Thanks for any assistance


----------



## jeffro0050 (Apr 4, 2010)

That sounds about right. I'm using a DIY hood using two 6500k 26W CFL's that cost about 4 bucks a piece on my 10 gal. It's up on a countertop and pretty bright, so we just use it to light our living room- doesn't use any more power than the rest of the lights here, since we use CFL's for those as well.


----------



## Gfish (Sep 10, 2009)

Personally I would go out & buy some shop lights to put over the tank for $50. Change the tubes & your away. You should be able to put 120w over the tank for less than $75. 
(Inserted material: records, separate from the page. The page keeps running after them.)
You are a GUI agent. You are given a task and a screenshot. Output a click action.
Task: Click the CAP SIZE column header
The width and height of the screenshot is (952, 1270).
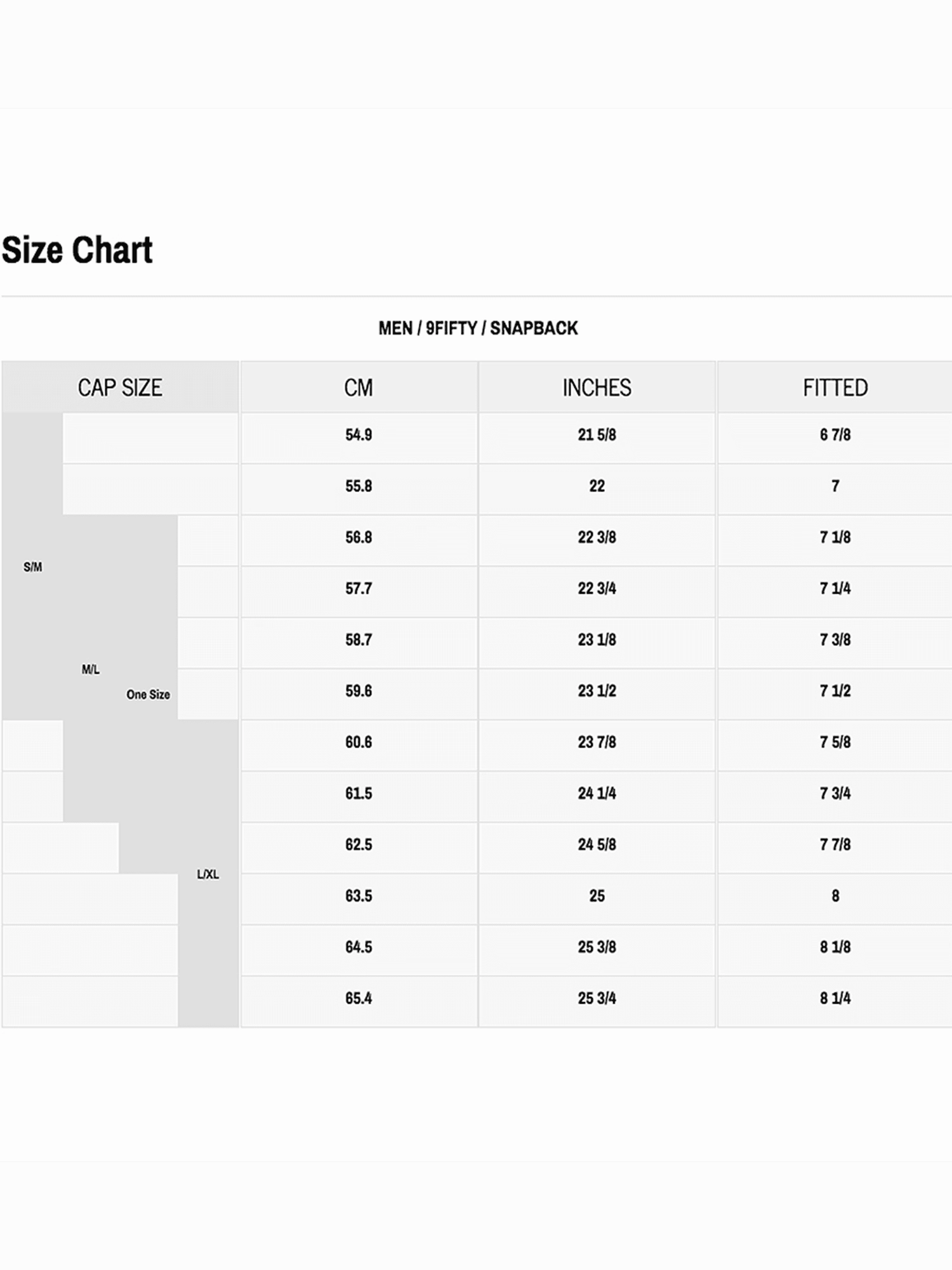(120, 387)
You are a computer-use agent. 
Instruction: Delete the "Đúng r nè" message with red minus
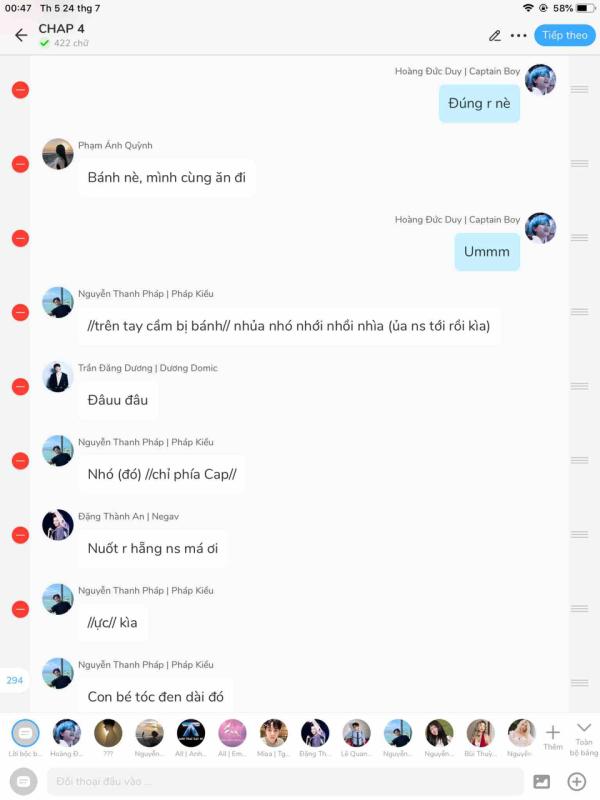pyautogui.click(x=20, y=90)
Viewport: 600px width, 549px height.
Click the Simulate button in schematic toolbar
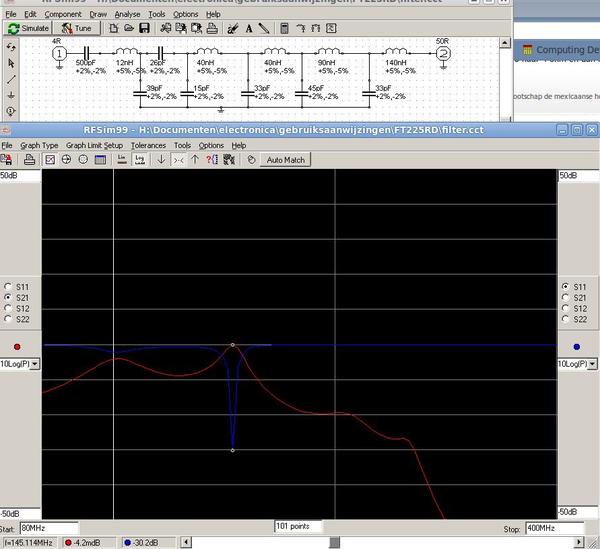click(28, 29)
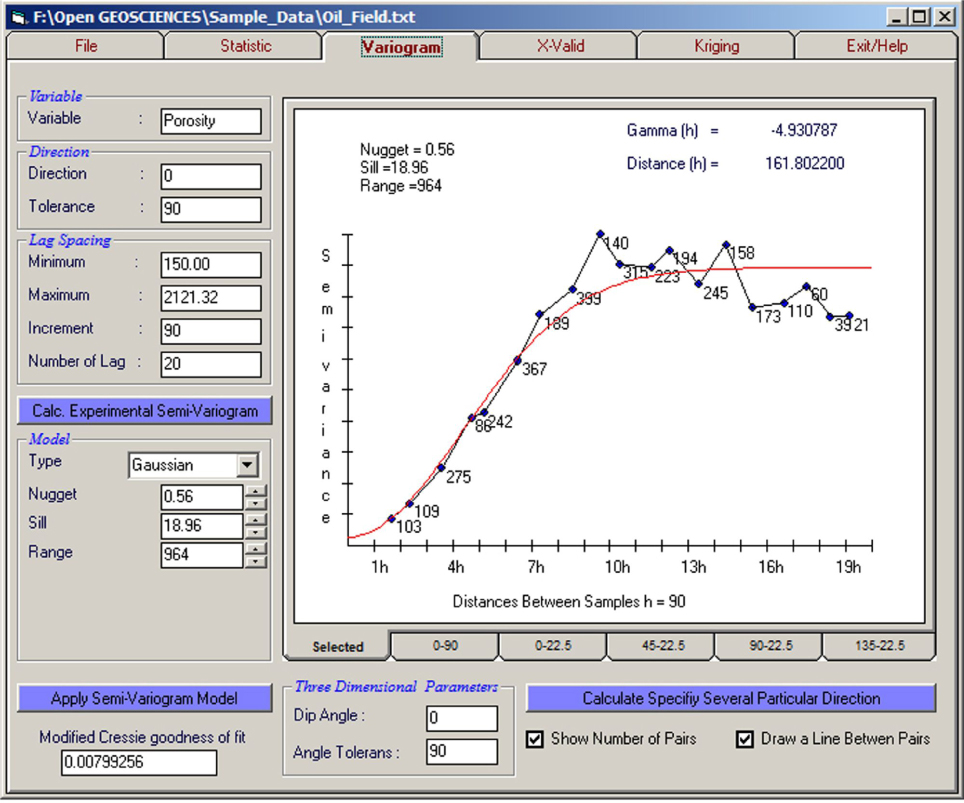Click Calculate Specifiy Several Particular Direction

pos(731,698)
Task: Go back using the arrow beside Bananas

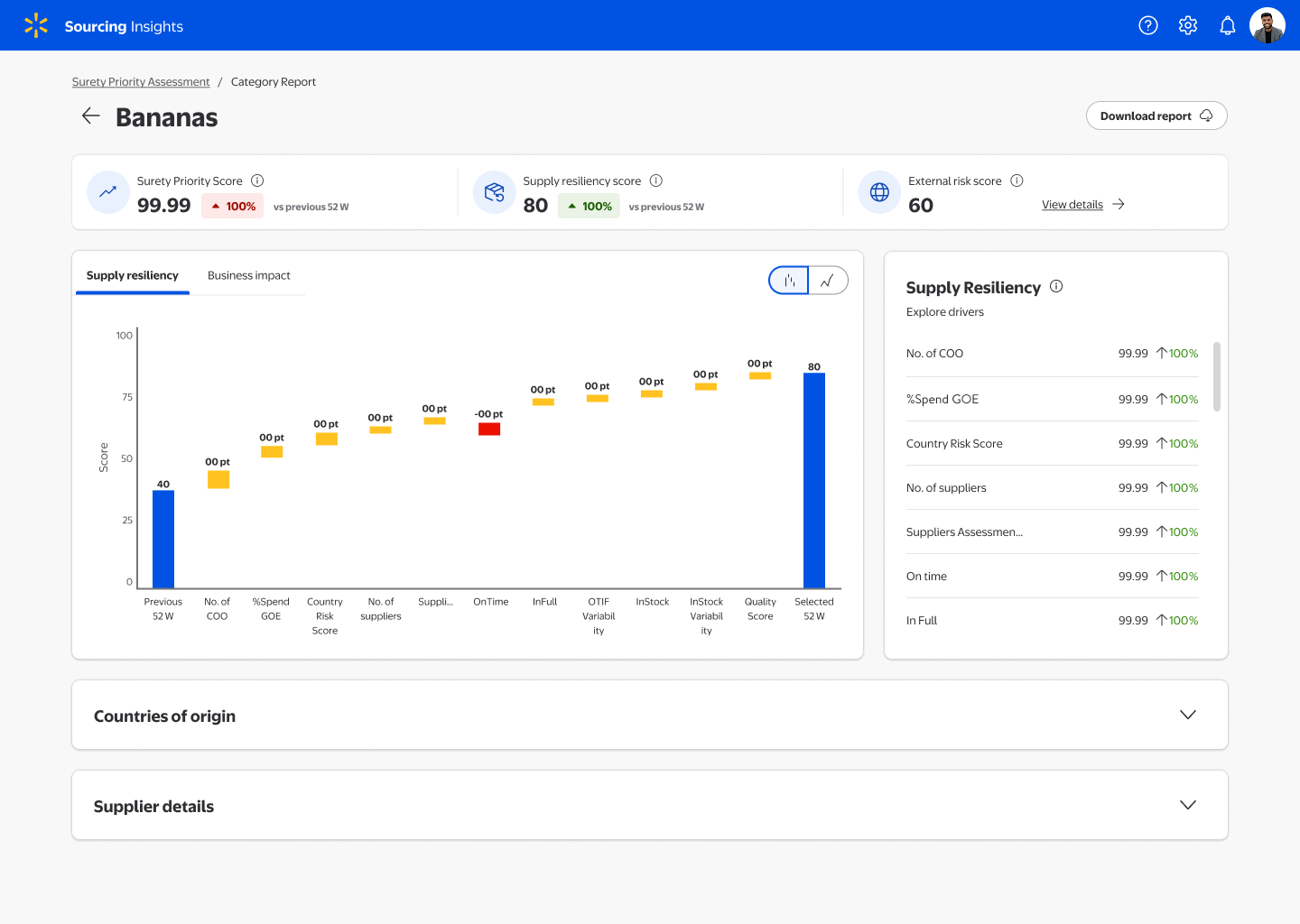Action: tap(90, 116)
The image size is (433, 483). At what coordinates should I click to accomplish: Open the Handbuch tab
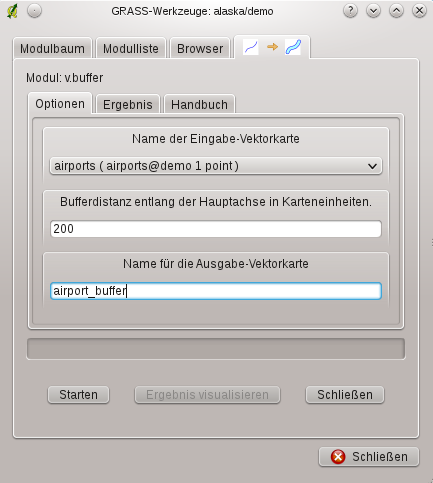point(199,105)
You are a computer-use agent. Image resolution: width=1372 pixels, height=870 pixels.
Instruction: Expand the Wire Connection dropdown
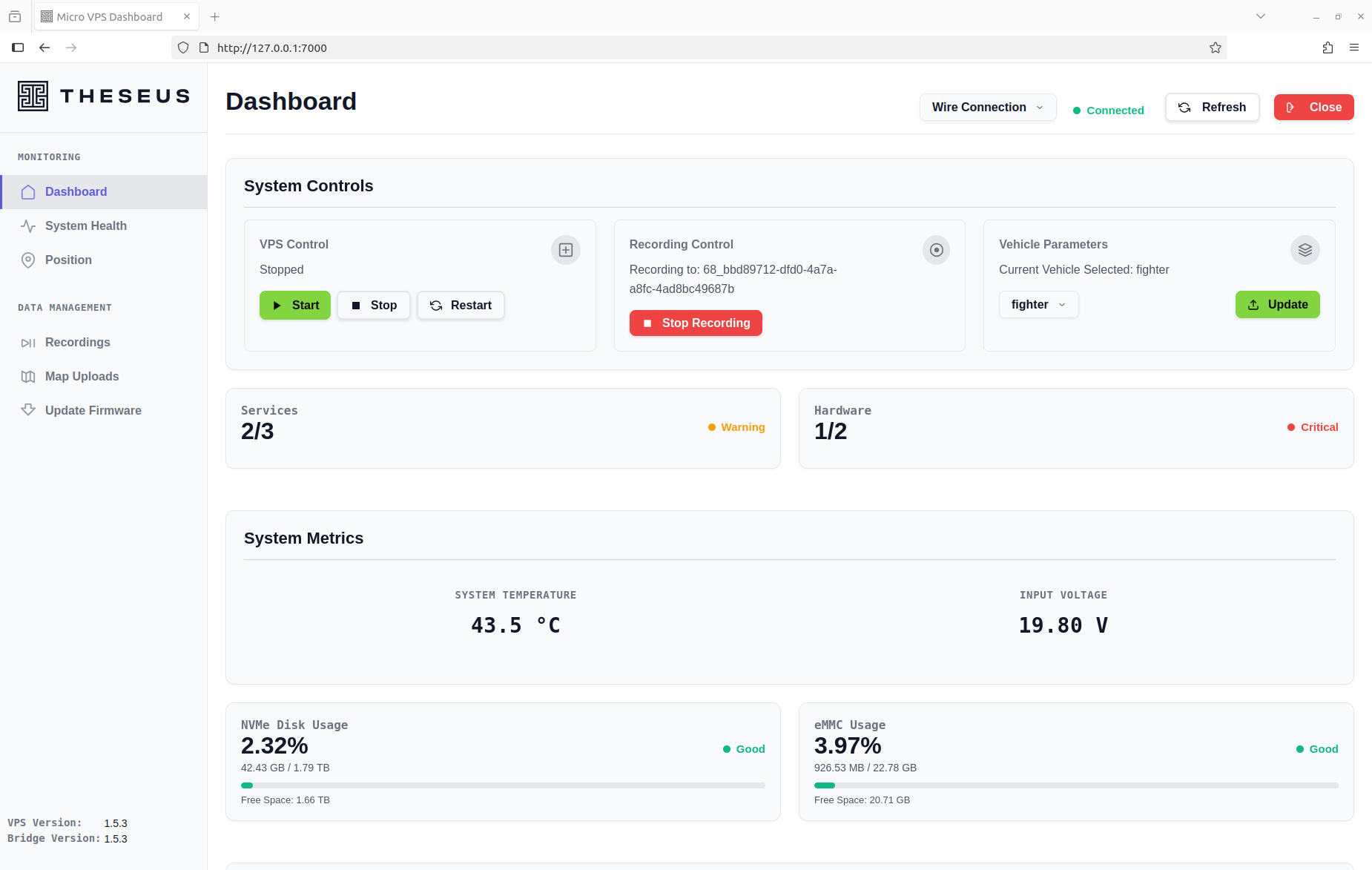click(987, 108)
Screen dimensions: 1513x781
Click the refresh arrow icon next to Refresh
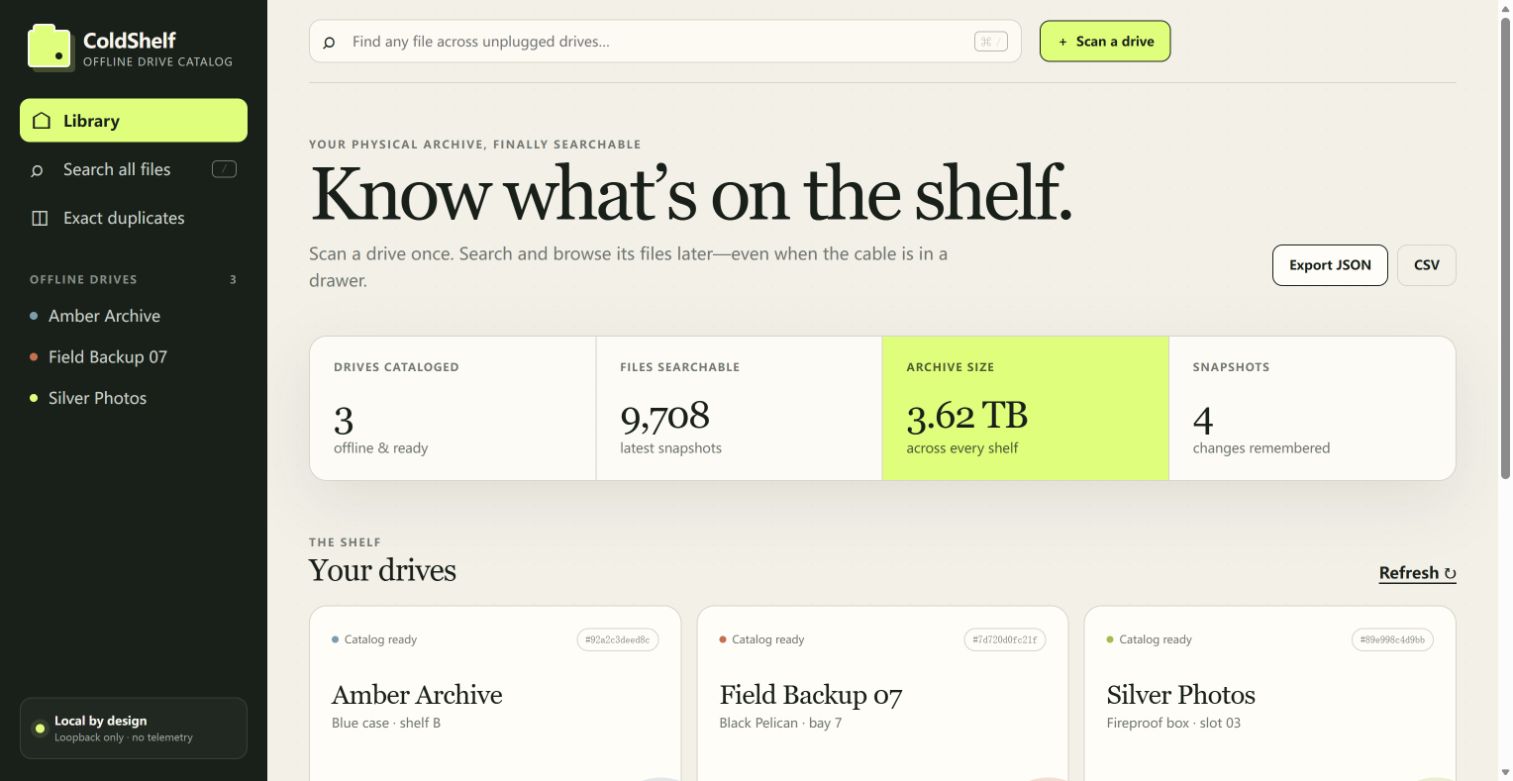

Otherwise, ebay is your friend. Here's an example of what you can find there: eBay Store ? topdogsellers: Search results for.
The middle fixture would be the one I would choose. It has switches so you can run two, three or four tubes. That leaves you being able to grow your lower light plants no problem with the option of upgrading to high light plants & co2 if you want to. Replace the actinic tubes with a couple of 6-700k-10,000k tubes. T5HO fixtures are no more expensive to tun than the same wattage T8 lights so power consumption isn't a big issue at all. Also remember that they put out roughly twice the amount of light as the same wattage T8 tube so you are getting more light for the same or less amount of electricity. Anything over 150w in your tank & you will probably have no choice but to run some kind of co2 system to prevent algae, so you might want to seriously research your options there.


----------



## Mikolas (Jan 16, 2010)

I kinda got lost by what you guys said. 

CFL means... compact fluorescent lights?

What's a shop light? Change what tubes? And how would it amount to 120 watts?

Thanks for the responses. Anybody else?


----------